* _Record set_:

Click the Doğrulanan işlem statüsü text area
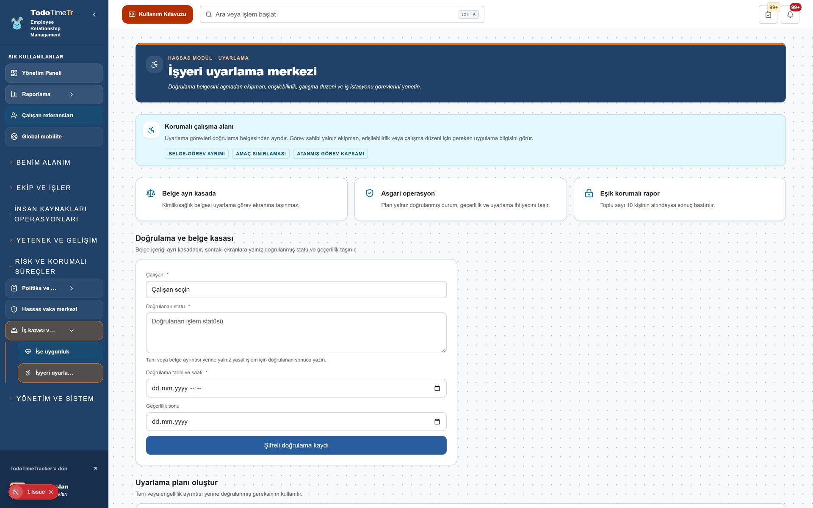The image size is (813, 508). click(x=296, y=333)
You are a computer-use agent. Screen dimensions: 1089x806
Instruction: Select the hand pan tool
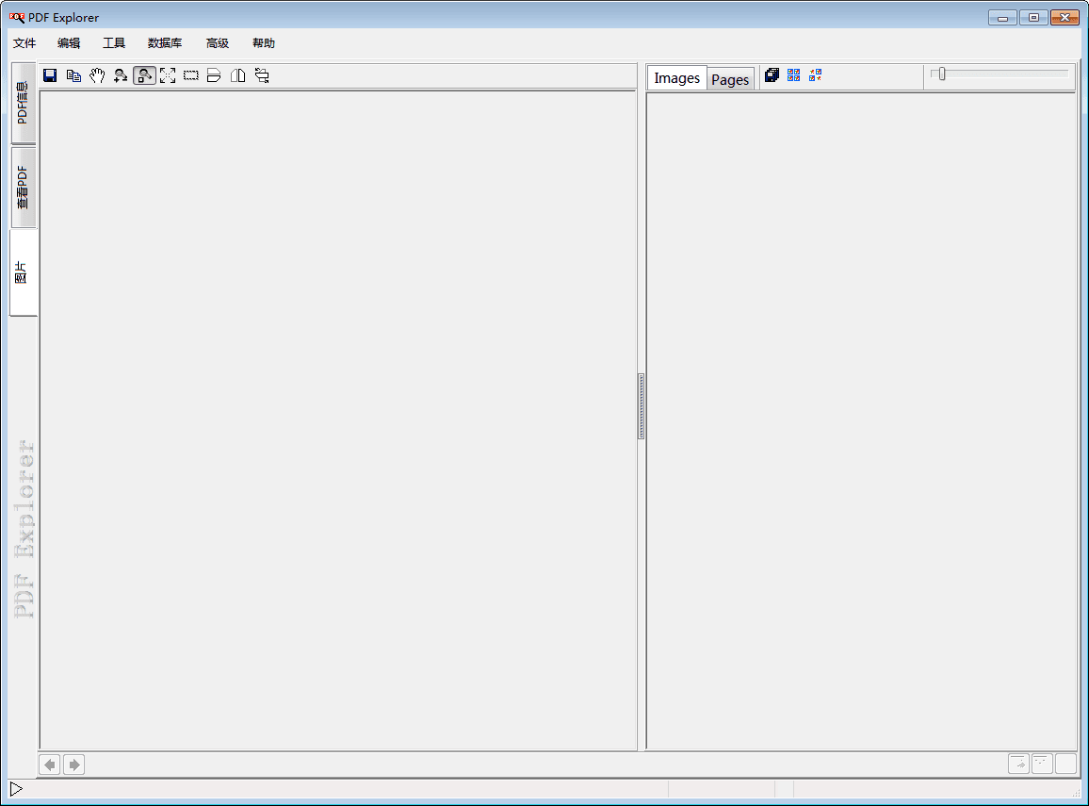pos(97,75)
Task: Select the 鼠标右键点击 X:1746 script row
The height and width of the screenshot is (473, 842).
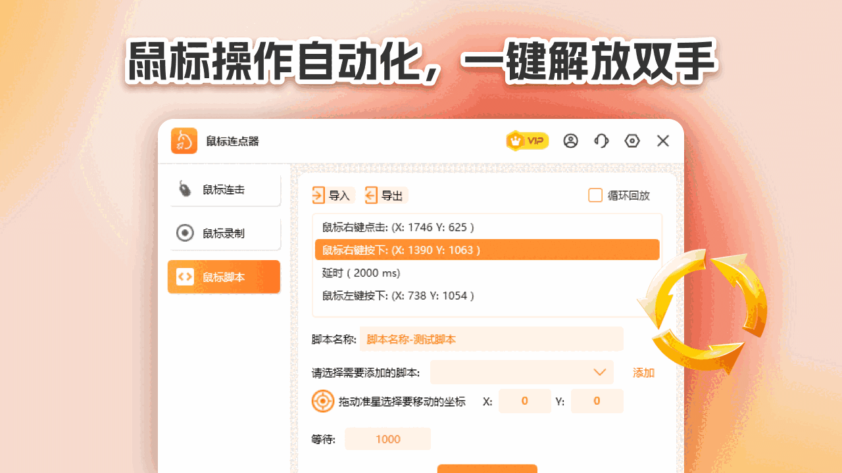Action: [487, 227]
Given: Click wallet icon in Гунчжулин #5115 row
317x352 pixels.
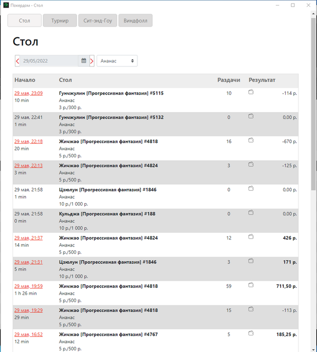Looking at the screenshot, I should [x=251, y=92].
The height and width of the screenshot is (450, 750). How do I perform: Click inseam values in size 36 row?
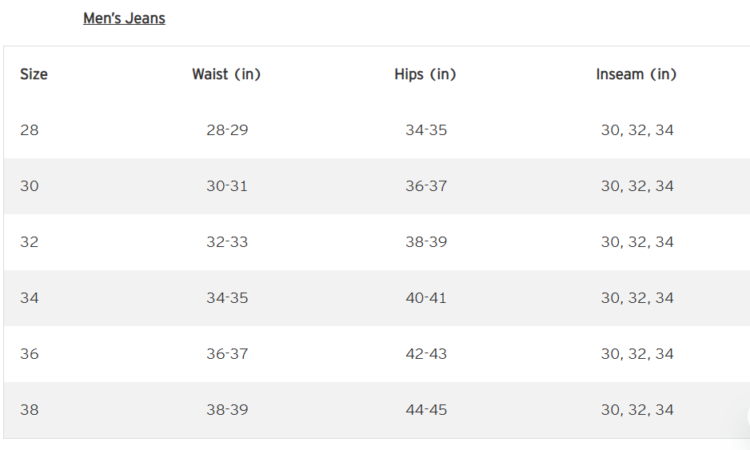click(x=637, y=354)
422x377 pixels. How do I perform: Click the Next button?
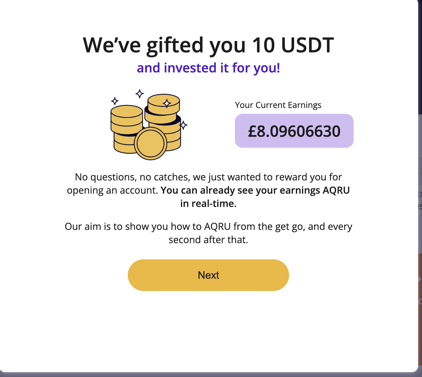click(208, 275)
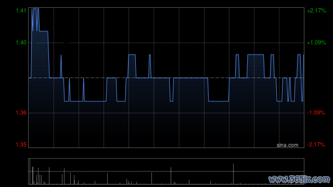This screenshot has width=333, height=187.
Task: Open the sina.com watermark link
Action: (x=287, y=145)
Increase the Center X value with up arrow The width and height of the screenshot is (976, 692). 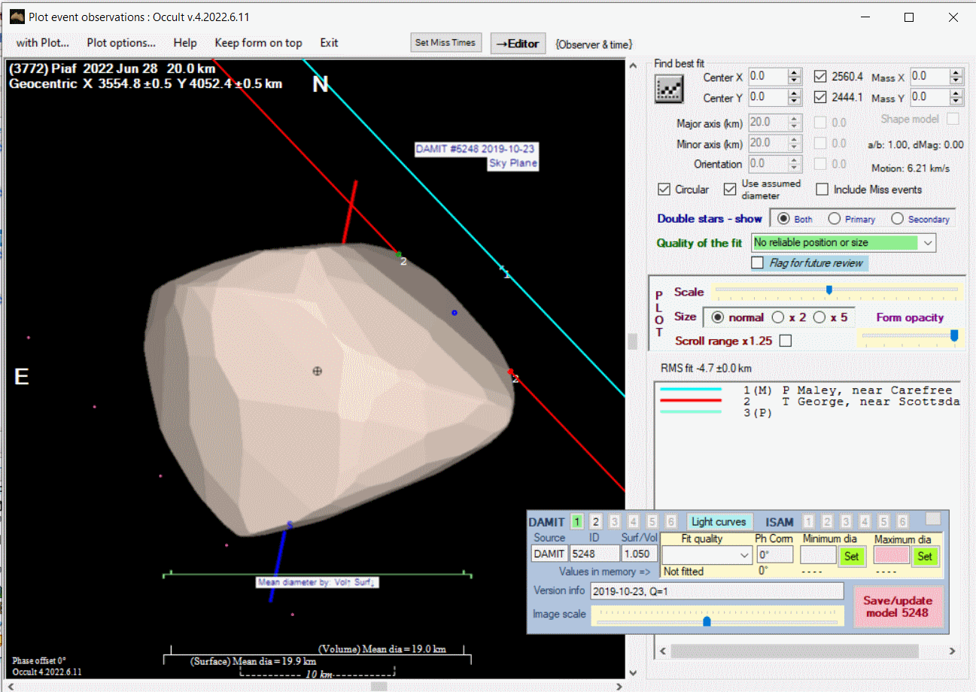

* _Task brief_:
When copying the entries above, keep each word as it is and exclude any image.

* _Written answer_:
Click the Doğrulanan işlem statüsü text area
The image size is (813, 508). click(x=296, y=333)
You are a computer-use agent. Screen dimensions: 1089x806
Instruction: Select the hand pan tool
pos(97,75)
Task: Select the 鼠标右键点击 X:1746 script row
The height and width of the screenshot is (473, 842).
Action: [487, 227]
Given: Click wallet icon in Гунчжулин #5115 row
317x352 pixels.
Looking at the screenshot, I should [x=251, y=92].
The height and width of the screenshot is (450, 750). How do I perform: Click inseam values in size 36 row?
click(x=637, y=354)
422x377 pixels. How do I perform: Click the Next button?
click(208, 275)
This screenshot has width=333, height=187.
Task: Open the sina.com watermark link
Action: (x=287, y=145)
Increase the Center X value with up arrow The width and height of the screenshot is (976, 692). 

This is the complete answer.